Cuando concluimos nuestros estudios de licenciatura, Loayza viajó a Europa y, por un tiempo, le perdimos el rastro. En realidad, es posible que buena parte de sus amigos limeños también le perdiera el rastro, ya que era un corresponsal algo incumplido. Bastante incumplido, podría decir. De regreso al Perú, durante un par de años, estuvo vinculado al periodismo hasta que postuló con éxito a un puesto de traductor en la oficina de Naciones Unidas en Nueva York.

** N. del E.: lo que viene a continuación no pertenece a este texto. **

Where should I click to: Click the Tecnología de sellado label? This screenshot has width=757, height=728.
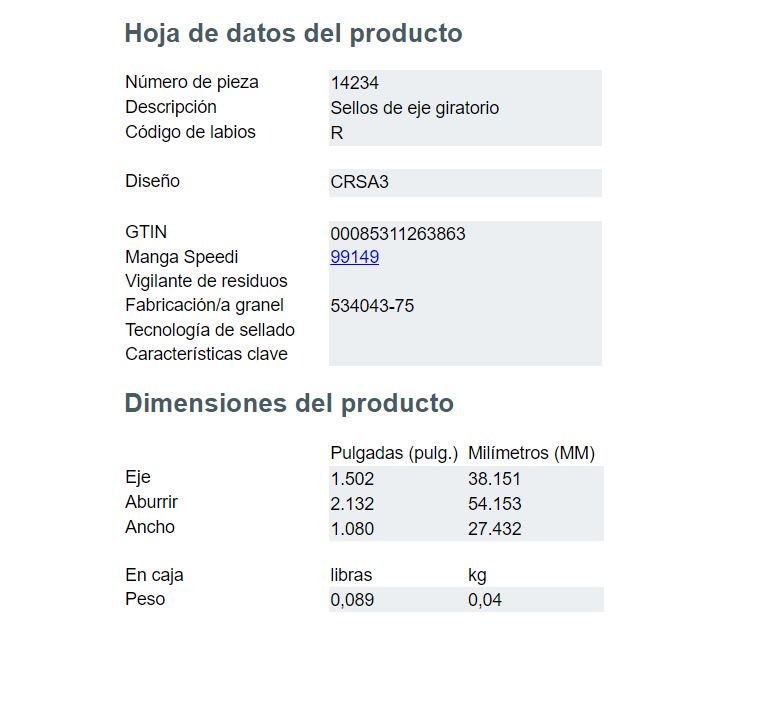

Según él mismo, contó alguna vez, buen número de sus colegas traductores eran, como él, adictos al ajedrez y descubrieron que el trabajo que la ONU les señalaba para cinco días podían completarlo en cuatro, lo que les permitía disponer de tres días a la semana ¡para jugar ajedrez! Por estos años, le perdí el rastro nuevamente, pero lo cierto es que debió alcanzar un nivel muy respetable en el juego ciencia. Digo esto porque Bobby Fisher, campeón mundial de ajedrez, jugó en Nueva York en simultáneo contra diez tableros: Loayza fue uno de los elegidos para competir y el campeón mundial no pudo doblegarlo.

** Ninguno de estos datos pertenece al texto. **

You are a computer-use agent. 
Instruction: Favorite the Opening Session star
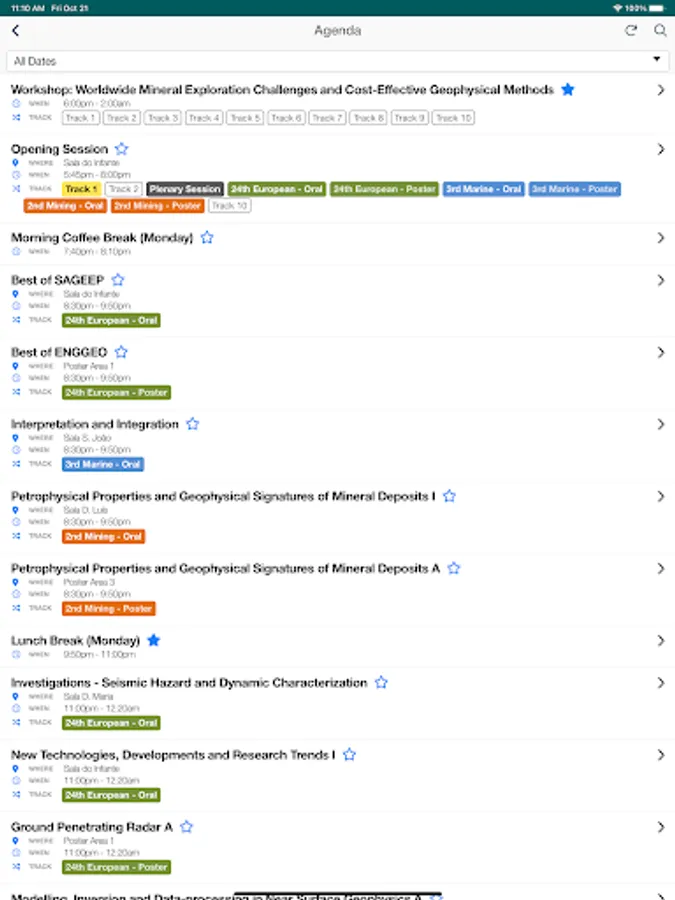(x=122, y=149)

Otro aspecto que quiero destacar de Loayza es su memoria. Recién ingresados en la universidad, Lucho y yo nos incorporamos al Seminario de Literatura Castellana, en el Instituto Riva Agüero de la Universidad Católica, dirigido por Luis Jaime Cisneros, maestro inolvidable que había realizado sus estudios al lado de Amado Alonso, Roberto Giusti y otros filólogos de la misma talla en la Facultad de Letras de la Universidad de Buenos Aires. Para inducir a los alumnos en la lectura, Cisneros utilizaba con gran éxito un recurso que manejaba muy bien: dedicaba los sesenta minutos de una de las sesiones semanales —y algunas veces más— a dar lectura, con una voz extraordinariamente bien impostada y algo de teatralidad, a textos escogidos con especial cuidado. Entre otras, recuerdo las reuniones dedicadas a Martín Fierro, de Hernández, que no pudimos continuar porque, por entonces, el mercado limeño no tenía en venta ediciones aceptables.

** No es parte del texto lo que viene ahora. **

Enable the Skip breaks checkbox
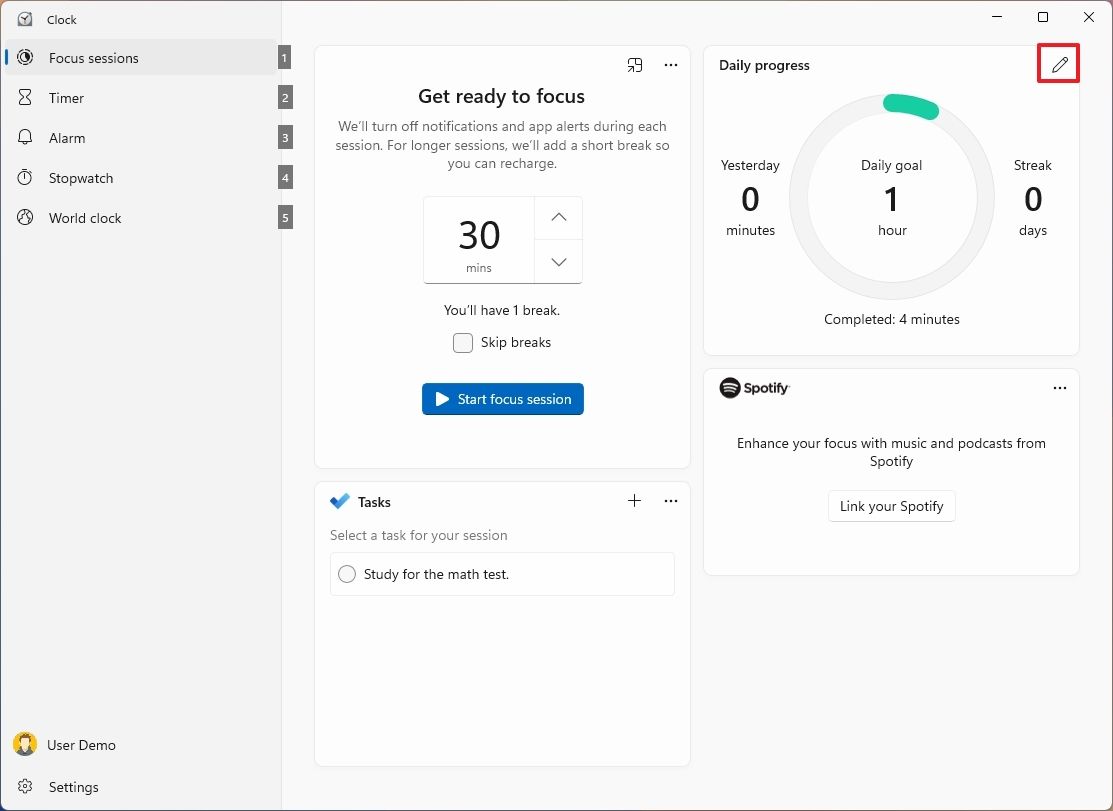The height and width of the screenshot is (811, 1113). (x=463, y=342)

Pero las sesiones dedicadas a la lectura de Don Quijote fueron insuperables, en las que completamos, quizás, la primera veintena de capítulos de la primera parte, algo más allá del Elogio de la edad de oro. Casi todos disponíamos de la magnífica edición española de Martín de Riquer para la lectura del texto cervantino, y así, pudimos entender lo que era en realidad una edición crítica, pues los dos tomos de la edición cervantina de 1605/1615 habían pasado a ser, en las diferentes ediciones anotadas, seis volúmenes en la de Diego Clemencín (1833), seis u ocho en las de Francisco Rodríguez Marín (1916 y 1928) y cuatro en la de Rodolfo Schevill (1928). Pero mientras todos seguíamos entusiasmados con las aventuras del ingenioso hidalgo, Loayza se interesó, además, en el Prólogo:

Desocupado lector: sin juramento me podrás creer que quisiera que este libro, como hijo del entendimiento, fuera el más hermoso, el más gallardo y más discreto que pudiera imaginarse.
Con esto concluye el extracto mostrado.